NEWS

 

Nations fail to agree on extent of human cloning ban

 

 

Christie Aschwanden

St. Moritz, Switzerland

 

 

A UN treaty to ban human cloning faces an uncertain future after nations failed in October to reach a consensus on the ban's terms. Delegates agreed that the treaty should prohibit the creation of cloned embryos to produce babies. But they deadlocked on whether the prohibition should extend to so-called "therapeutic" or "research" cloning.

An "Interacademy Panel," made up of 63 national academies, signed a statement supporting a worldwide ban on human cloning. "What we said in the Interacademy Panel statement is that there should be a universal ban on reproductive cloning, but the question of whether therapeutic cloning research should go on ought to be left to individual nations," said Richard Gardner, Chairman of the United Kingdom's Royal Society working group on cloning and stem cells.

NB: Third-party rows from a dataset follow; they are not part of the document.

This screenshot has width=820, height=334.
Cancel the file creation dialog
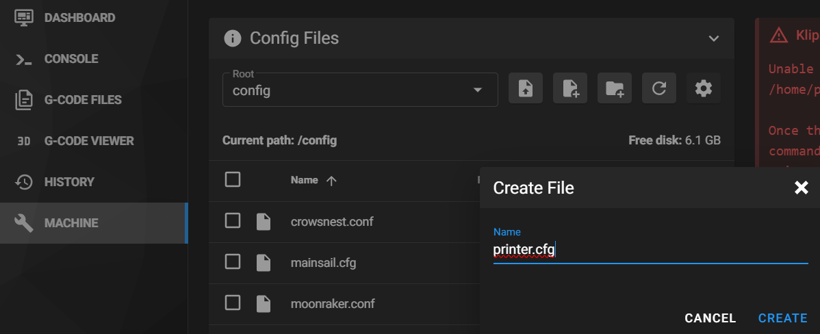click(710, 318)
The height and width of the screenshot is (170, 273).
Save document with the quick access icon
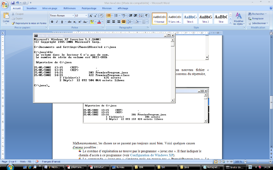pyautogui.click(x=13, y=3)
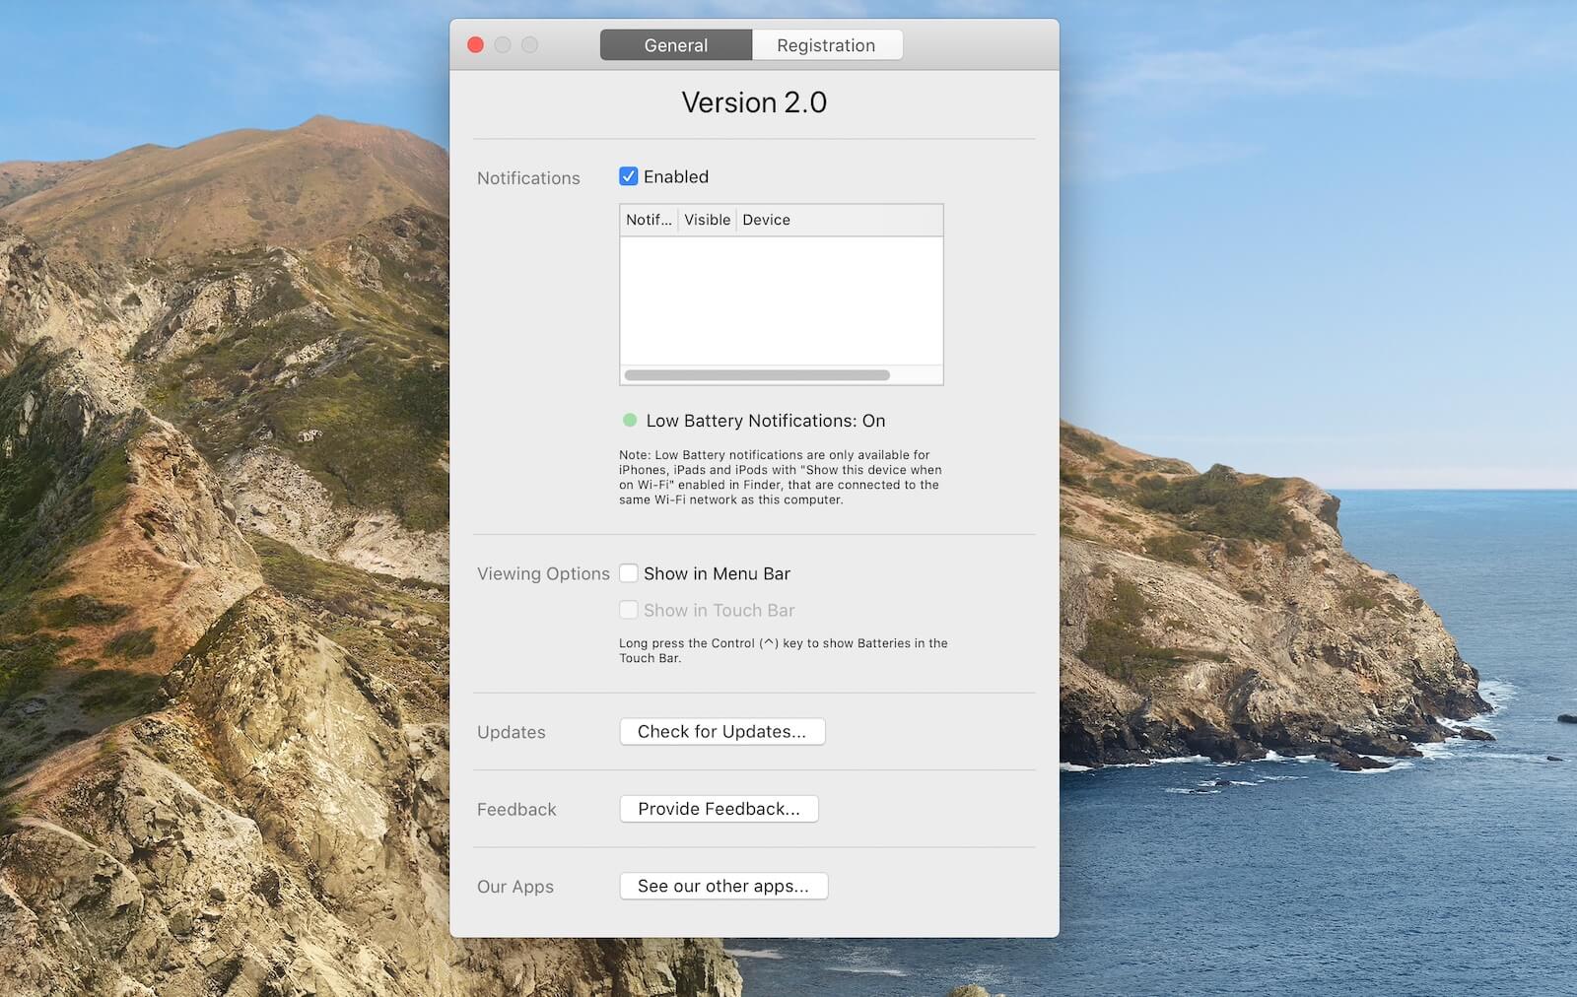Sort by the Visible column header
The image size is (1577, 997).
[708, 220]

While China, Japan, South Africa and most of the European nations present agreed with the Interacademy Panel's view, more than 40 other nations did not, and instead endorsed Costa Rica's proposal for a ban on human cloning for any purpose. "A ban that permits embryonic clones to be created and forbids them to be implanted in utero legally requires the destruction of nascent human life, a morally abhorrent prospect," according to a US position statement.

US officials cite recent reports of stem cells derived from adult cells as evidence that stem cell research can proceed without the use of embryos. "It is clear that there may be other routes to developing new treatment therapies, including using adult stem cells that do not pose the same threat to human dignity as cloning of human embryos," US delegate, Ann Corkery, told the panel.

However, the Interacademy Panel statement disputes the notion that adult stem cells can substitute for embryonic ones, and Gardner says that cloned embryos might actually yield the biggest scientific advances by answering basic questions about the genetic underpinnings of embryonic development.

Both "reproductive" and "therapeutic" cloning begin with scientists removing the genetic material from an egg cell and replacing it with the genetic material from an adult cell. When nudged into dividing, the manipulated cell can continue to split and develop into an embryo. Reproductive cloning would then require implanting the cloned embryo into a woman's uterus where it could develop into a baby.

During therapeutic cloning, by contrast, the cloned cell is prevented from developing into an advanced-stage embryo and is instead turned into cell lines for research use. Embryos produced through cloning could be used to generate stem cells — cells that are capable of differentiating into a wide variety of specialized cell types.

Given the widespread agreement on a reproductive cloning ban, some nations supported a two-step approach that would immediately ban reproductive cloning while allowing more time to discuss the question of therapeutic cloning. However, those in favour of the Costa Rican proposal refused such a plan and continued to push for a total ban.

As a result of this dispute, the treaty's outcome remains unresolved. The working group's report was to be discussed before the UN's Sixth (Legal) Committee on 20 and 21 October, but an agreement appeared unlikely, said Alex Capron, Director of WHO's Department of Ethics, Trade, Human Rights, and Health Law.

In the wake of the UN impasse, the Human Cloning Policy Institute (HCPO), a US-based group of scientists and law experts, has called on the UN General Assembly to request an advisory opinion from the International Court of Justice declaring human reproductive cloning a "crime against humanity." The outcome of the HCPO drive is unclear, but one thing is certain: the cloning debate will not be settled anytime soon.